--- Task to complete ---
Leave no line out; reproduce the listing exactly.

^^^^^^^^

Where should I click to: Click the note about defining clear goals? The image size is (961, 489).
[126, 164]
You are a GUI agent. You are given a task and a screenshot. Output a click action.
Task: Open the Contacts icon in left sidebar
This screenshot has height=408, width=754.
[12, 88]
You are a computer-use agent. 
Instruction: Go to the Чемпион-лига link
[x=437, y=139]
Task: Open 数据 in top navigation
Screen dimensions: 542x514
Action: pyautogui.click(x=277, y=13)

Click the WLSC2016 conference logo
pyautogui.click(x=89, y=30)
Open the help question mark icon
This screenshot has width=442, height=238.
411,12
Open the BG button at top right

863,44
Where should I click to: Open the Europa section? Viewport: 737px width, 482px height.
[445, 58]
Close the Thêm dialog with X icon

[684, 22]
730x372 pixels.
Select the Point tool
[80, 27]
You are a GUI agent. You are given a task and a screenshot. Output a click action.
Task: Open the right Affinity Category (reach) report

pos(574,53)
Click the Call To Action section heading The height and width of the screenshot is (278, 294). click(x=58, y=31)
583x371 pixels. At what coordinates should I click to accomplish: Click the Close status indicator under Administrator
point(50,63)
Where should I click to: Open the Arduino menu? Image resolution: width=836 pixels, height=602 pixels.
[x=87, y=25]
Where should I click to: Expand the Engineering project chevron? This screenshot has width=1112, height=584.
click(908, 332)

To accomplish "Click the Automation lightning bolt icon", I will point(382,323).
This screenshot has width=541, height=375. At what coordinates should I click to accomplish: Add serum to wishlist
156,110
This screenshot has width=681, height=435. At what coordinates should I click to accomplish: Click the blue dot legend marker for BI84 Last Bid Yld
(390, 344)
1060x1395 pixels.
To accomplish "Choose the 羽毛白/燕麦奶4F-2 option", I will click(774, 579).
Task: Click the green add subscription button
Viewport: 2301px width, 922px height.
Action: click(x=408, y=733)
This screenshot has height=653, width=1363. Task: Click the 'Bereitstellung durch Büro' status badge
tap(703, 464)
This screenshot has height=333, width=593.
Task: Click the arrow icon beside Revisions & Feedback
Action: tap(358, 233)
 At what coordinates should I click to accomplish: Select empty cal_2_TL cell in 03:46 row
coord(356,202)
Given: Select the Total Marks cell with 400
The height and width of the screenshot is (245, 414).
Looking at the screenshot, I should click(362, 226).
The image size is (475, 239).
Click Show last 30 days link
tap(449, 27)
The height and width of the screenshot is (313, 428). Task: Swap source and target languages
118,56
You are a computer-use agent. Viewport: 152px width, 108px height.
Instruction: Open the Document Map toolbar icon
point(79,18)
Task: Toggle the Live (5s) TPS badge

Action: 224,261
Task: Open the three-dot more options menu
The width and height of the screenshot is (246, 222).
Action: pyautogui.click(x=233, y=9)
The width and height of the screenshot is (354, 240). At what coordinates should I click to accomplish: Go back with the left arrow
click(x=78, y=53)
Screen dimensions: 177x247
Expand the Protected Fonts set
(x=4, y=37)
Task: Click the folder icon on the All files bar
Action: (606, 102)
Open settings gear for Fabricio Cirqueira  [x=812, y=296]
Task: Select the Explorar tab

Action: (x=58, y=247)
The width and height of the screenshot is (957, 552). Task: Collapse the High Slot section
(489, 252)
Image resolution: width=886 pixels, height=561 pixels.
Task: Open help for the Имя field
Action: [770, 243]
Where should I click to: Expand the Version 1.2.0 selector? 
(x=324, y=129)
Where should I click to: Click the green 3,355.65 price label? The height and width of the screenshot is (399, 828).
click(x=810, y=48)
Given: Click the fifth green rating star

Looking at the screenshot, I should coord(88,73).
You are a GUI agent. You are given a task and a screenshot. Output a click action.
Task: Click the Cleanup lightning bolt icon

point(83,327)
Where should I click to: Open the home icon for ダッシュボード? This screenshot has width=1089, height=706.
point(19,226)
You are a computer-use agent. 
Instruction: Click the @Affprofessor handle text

^^^^^^^^

--- Reply to the task ---
Where should I click to: Click the note about defining clear goals? The image size is (961, 489).
[126, 164]
You are a GUI agent. You are given a task and a screenshot. Output a click action.
Task: Open the Contacts icon in left sidebar
This screenshot has height=408, width=754.
[12, 88]
You are a computer-use agent. 
Instruction: Go to the Чемпион-лига link
[x=437, y=139]
Task: Open 数据 in top navigation
Screen dimensions: 542x514
Action: pyautogui.click(x=277, y=13)

Click the WLSC2016 conference logo
pyautogui.click(x=89, y=30)
Open the help question mark icon
This screenshot has width=442, height=238.
411,12
Open the BG button at top right

863,44
Where should I click to: Open the Europa section? Viewport: 737px width, 482px height.
[445, 58]
Close the Thêm dialog with X icon

[684, 22]
730x372 pixels.
Select the Point tool
[80, 27]
You are a GUI agent. You are given a task and a screenshot. Output a click action.
Task: Open the right Affinity Category (reach) report

pos(574,53)
Click the Call To Action section heading The height and width of the screenshot is (278, 294). click(x=58, y=31)
583x371 pixels. At what coordinates should I click to accomplish: Click the Close status indicator under Administrator
point(50,63)
Where should I click to: Open the Arduino menu? Image resolution: width=836 pixels, height=602 pixels.
[x=87, y=25]
Where should I click to: Expand the Engineering project chevron? This screenshot has width=1112, height=584.
click(908, 332)

To accomplish "Click the Automation lightning bolt icon", I will point(382,323).
This screenshot has width=541, height=375. At what coordinates should I click to accomplish: Add serum to wishlist
156,110
This screenshot has width=681, height=435. At what coordinates should I click to accomplish: Click the blue dot legend marker for BI84 Last Bid Yld
(390, 344)
1060x1395 pixels.
To accomplish "Choose the 羽毛白/燕麦奶4F-2 option", I will click(774, 579).
Task: Click the green add subscription button
Viewport: 2301px width, 922px height.
Action: click(x=408, y=733)
This screenshot has height=653, width=1363. Task: Click the 'Bereitstellung durch Büro' status badge
tap(703, 464)
This screenshot has height=333, width=593.
Task: Click the arrow icon beside Revisions & Feedback
Action: tap(358, 233)
 At what coordinates should I click to accomplish: Select empty cal_2_TL cell in 03:46 row
coord(356,202)
Given: Select the Total Marks cell with 400
The height and width of the screenshot is (245, 414).
Looking at the screenshot, I should click(362, 226).
The image size is (475, 239).
Click Show last 30 days link
tap(449, 27)
The height and width of the screenshot is (313, 428). Task: Swap source and target languages
118,56
You are a computer-use agent. Viewport: 152px width, 108px height.
Instruction: Open the Document Map toolbar icon
point(79,18)
Task: Toggle the Live (5s) TPS badge

Action: 224,261
Task: Open the three-dot more options menu
The width and height of the screenshot is (246, 222).
Action: pyautogui.click(x=233, y=9)
The width and height of the screenshot is (354, 240). At what coordinates should I click to accomplish: Go back with the left arrow
click(x=78, y=53)
Screen dimensions: 177x247
Expand the Protected Fonts set
(x=4, y=37)
Task: Click the folder icon on the All files bar
Action: (606, 102)
Open settings gear for Fabricio Cirqueira  [x=812, y=296]
Task: Select the Explorar tab

Action: (x=58, y=247)
The width and height of the screenshot is (957, 552). Task: Collapse the High Slot section
(489, 252)
Image resolution: width=886 pixels, height=561 pixels.
Task: Open help for the Имя field
Action: [770, 243]
Where should I click to: Expand the Version 1.2.0 selector? 
(x=324, y=129)
Where should I click to: Click the green 3,355.65 price label? The height and width of the screenshot is (399, 828).
click(x=810, y=48)
Given: Click the fifth green rating star

Looking at the screenshot, I should coord(88,73).
You are a GUI agent. You are given a task and a screenshot. Output a click action.
Task: Click the Cleanup lightning bolt icon

point(83,327)
Where should I click to: Open the home icon for ダッシュボード? This screenshot has width=1089, height=706.
point(19,226)
You are a computer-use agent. 
Instruction: Click the @Affprofessor handle text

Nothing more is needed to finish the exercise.